WHAT TO WORK ON:
Answer these questions from the passage on environmental concerns.
1. According to Mr. Heidtman, into which two practices do environmental concerns generally fall?
2. With the regulations of which two agencies are clients increasingly seeking to become compliant?
3. According to Mr. Heidtman, what is the most expensive place to resolve issues?

One of the major focus areas to emerge has been the environment. Mr. Heidtman said, “Environmental concerns fall into generally two practices: remediation and prevention. With the recognition that pollutants can leave a toxic trail – in water, air and soil – that often linger long after the initial polluter has gone, companies increasingly are faced with legacy pollutants from prior uses of the land and facilities. Similarly, buildings may be contaminated with toxic substances, from chemicals to building materials.

In the last 20 years, government regulations have been passed to reduce and prevent potentially toxic pollutants and climate-altering emissions – such as lead, mercury and other heavy metals; solvents such as perchloroethylene (PCE); sulfur and CO2 and the like – to protect workers and residents living nearby. Dr. Curtis explained that many companies come to Fuss & O’Neill for assistance in safely removing the offending substances. Increasingly, clients are also seeking to become compliant with EPA and OSHA regulations, etc. “The real place we can help is, going forward, with providing our clients assistance so they can stay compliant or begin a process of exceeding regulatory expectations. Regulatory issues have become paramount. Sixteen years ago, we became very good in terms of the Clean Water Act compliance as regards industrial waste. We are now nationally recognized.”

Mr. Heidtman added, “We crawled up the effluent pipe and into the factory. We have moved beyond remediation and into prevention, helping companies rethink their operations to reduce their environmental impacts, enhance energy use and the like. Now, we are dealing with wet chemistry and chemical processes, infrastructure, etc. The most expensive place to resolve issues is at the end of the pipe. From the standpoint of cost savings, simplicity and good citizenship, we need to help our clients modify their operations from the inside out.”

Collected data entries:

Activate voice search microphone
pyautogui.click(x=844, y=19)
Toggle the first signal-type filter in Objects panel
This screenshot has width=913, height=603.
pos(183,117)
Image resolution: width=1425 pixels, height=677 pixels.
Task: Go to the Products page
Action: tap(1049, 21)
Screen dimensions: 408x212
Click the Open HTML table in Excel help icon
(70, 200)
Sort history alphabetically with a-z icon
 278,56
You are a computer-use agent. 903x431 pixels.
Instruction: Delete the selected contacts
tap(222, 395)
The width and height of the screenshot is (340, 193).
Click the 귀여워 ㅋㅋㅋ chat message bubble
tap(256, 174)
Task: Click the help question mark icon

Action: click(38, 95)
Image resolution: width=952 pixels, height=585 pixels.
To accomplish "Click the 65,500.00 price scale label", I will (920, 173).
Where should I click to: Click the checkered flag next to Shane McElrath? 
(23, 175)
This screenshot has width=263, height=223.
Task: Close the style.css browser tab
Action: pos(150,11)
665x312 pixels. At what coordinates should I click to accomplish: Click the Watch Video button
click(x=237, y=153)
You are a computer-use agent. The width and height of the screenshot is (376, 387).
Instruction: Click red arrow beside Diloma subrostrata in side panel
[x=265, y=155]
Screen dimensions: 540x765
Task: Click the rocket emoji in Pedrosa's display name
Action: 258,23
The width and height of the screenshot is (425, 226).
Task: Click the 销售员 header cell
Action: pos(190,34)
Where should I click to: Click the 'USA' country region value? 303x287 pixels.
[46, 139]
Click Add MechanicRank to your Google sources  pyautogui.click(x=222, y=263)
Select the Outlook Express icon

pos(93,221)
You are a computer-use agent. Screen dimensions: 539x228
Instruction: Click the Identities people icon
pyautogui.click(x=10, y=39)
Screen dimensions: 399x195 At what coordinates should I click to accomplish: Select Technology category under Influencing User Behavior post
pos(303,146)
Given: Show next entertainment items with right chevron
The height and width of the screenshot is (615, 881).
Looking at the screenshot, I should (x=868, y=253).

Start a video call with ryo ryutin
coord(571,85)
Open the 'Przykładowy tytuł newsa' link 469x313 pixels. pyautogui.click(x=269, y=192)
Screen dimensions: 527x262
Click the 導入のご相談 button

ANSWER TO THIS PROBLEM:
1. Remediation and prevention.
2. The EPA and OSHA.
3. The end of the pipe.